On April 27, as they tried to reach safety with the help of friendly local Chinese, all three men were captured by Japanese troops and interred as POWs in Shanghai, along with crew of the sixteenth bomber. Meder and other American prisoners were held in solitary confinement, where they were threatened and tortured by the Japanese, but resisted weeks of interrogation. The Japanese government sentenced all the eight prisoners to death and after a mock trial on October 14, 1942, Dean E. Hallmark, Second Lieutenant William G. Farrow (pilot of bomber#16) and Sergeant Harold A. Spatz (gunner of bomber#16) were selected for execution, while the Japanese commuted others to life in prison. The three men were executed on October 15, 1942, at Shanghai’s Public Cemetery No. 1.

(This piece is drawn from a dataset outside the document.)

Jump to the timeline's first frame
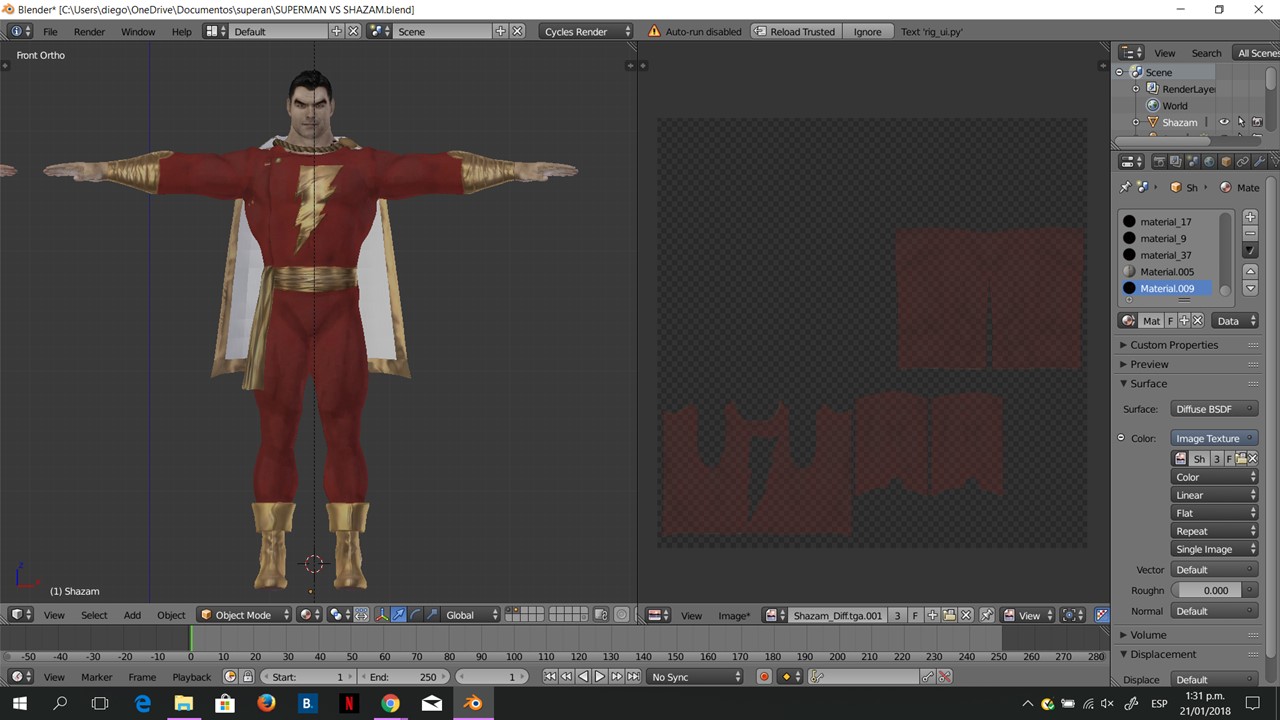Viewport: 1280px width, 720px height. [549, 677]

Meder and other prisoners of the raid were placed in solitary confinement and on the anniversary of the Doolittle Raid in 1943, the prisoners were transferred to a military prison at Nanjing, where they were able to exercise with each other for 30 minutes each day. Months of starvation and disease resulted in Meder becoming weaker and requiring medical assistance. He died of malnutrition and beri-beri on December 1, 1943, while still in captivity. His death resulted in the improvements of conditions for the remaining prisoners of the raid. He was cremated by the Japanese and his ashes, along with that of Farrow, Spatz and Hallmark, were located after the war and returned home. On January 17, 1949, Meder was buried with full military honors at Section 12, Site 159 of Arlington National Cemetery.

==Awards and honors==

Army Air Forces Pilot Badge
| Distinguished Flying Cross | Purple Heart | Prisoner of War Medal |
| American Defence Service Medal | American Campaign Medal w/ 1 bronze service star | Asiatic-Pacific Campaign Medal w/ 1 bronze campaign star |
| World War II Victory Medal | Order of the Sacred Tripod Republic of China | China War Memorial Medal Republic of China |

Meder was posthumously given multiple awards. These included the Order of the Sacred Tripod (寶鼎勳章) of the Republic of China, the Distinguished Flying Cross, and the Purple Heart. He was also awarded the Prisoner of War Medal, which, by authorization of Congress in 1985, was given to all members of the United States Armed Forces who had been a prisoner of war after April 5, 1917.

An extremely compelling story of Meder's experience is related in the 1947 book, Deadline Delayed in a chapter titled "Tea and Ashes" by NBC's Irene Kuhn, a member of the Overseas Press Club of America. He is a charter member of the Phi Kappa Tau Hall of Fame and a member of the Lakewood High School Hall of Fame. Miami University's squadron of the Arnold Air Society, the Air Force ROTC honor society is named the Robert J. Meder Squadron in his memory.